TO BE DONE ::
Please copy out the rows below without any changes, starting with the first line and going on through the line with "(x=280, y=327)", including that line.

RECORDS SHOWN ::
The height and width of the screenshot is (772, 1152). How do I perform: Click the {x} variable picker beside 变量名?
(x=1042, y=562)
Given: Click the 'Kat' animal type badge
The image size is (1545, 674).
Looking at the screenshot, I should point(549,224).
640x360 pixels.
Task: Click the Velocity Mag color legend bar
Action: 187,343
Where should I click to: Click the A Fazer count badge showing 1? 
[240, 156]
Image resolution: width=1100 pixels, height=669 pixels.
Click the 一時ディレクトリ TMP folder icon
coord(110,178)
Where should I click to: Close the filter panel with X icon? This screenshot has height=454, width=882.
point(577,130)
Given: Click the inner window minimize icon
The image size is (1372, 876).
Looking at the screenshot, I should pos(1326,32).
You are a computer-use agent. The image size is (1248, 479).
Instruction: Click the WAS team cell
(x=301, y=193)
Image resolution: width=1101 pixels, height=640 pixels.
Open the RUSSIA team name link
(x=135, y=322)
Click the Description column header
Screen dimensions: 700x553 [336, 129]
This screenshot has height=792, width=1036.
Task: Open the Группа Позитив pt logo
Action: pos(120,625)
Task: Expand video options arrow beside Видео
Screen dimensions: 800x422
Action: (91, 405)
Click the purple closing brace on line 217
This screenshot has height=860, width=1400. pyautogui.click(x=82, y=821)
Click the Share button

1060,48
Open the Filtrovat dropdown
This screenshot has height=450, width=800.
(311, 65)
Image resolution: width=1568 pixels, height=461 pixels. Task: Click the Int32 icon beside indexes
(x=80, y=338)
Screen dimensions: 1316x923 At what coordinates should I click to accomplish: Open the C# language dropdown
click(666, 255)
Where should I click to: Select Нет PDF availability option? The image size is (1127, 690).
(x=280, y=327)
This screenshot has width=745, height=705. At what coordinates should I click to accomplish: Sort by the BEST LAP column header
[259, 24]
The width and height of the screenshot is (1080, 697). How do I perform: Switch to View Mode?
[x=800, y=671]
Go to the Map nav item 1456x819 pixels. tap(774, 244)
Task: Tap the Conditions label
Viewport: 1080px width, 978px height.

ANSWER BELOW ::
The height and width of the screenshot is (772, 1152). How do I perform: Click the {x} variable picker beside 变量名?
(x=1042, y=562)
Given: Click the 'Kat' animal type badge
The image size is (1545, 674).
Looking at the screenshot, I should point(549,224).
640x360 pixels.
Task: Click the Velocity Mag color legend bar
Action: 187,343
Where should I click to: Click the A Fazer count badge showing 1? 
[240, 156]
Image resolution: width=1100 pixels, height=669 pixels.
Click the 一時ディレクトリ TMP folder icon
coord(110,178)
Where should I click to: Close the filter panel with X icon? This screenshot has height=454, width=882.
point(577,130)
Given: Click the inner window minimize icon
The image size is (1372, 876).
Looking at the screenshot, I should pos(1326,32).
You are a computer-use agent. The image size is (1248, 479).
Instruction: Click the WAS team cell
(x=301, y=193)
Image resolution: width=1101 pixels, height=640 pixels.
Open the RUSSIA team name link
(x=135, y=322)
Click the Description column header
Screen dimensions: 700x553 [336, 129]
This screenshot has height=792, width=1036.
Task: Open the Группа Позитив pt logo
Action: pos(120,625)
Task: Expand video options arrow beside Видео
Screen dimensions: 800x422
Action: (91, 405)
Click the purple closing brace on line 217
This screenshot has height=860, width=1400. pyautogui.click(x=82, y=821)
Click the Share button

1060,48
Open the Filtrovat dropdown
This screenshot has height=450, width=800.
(311, 65)
Image resolution: width=1568 pixels, height=461 pixels. Task: Click the Int32 icon beside indexes
(x=80, y=338)
Screen dimensions: 1316x923 At what coordinates should I click to accomplish: Open the C# language dropdown
click(666, 255)
Where should I click to: Select Нет PDF availability option? The image size is (1127, 690).
(x=280, y=327)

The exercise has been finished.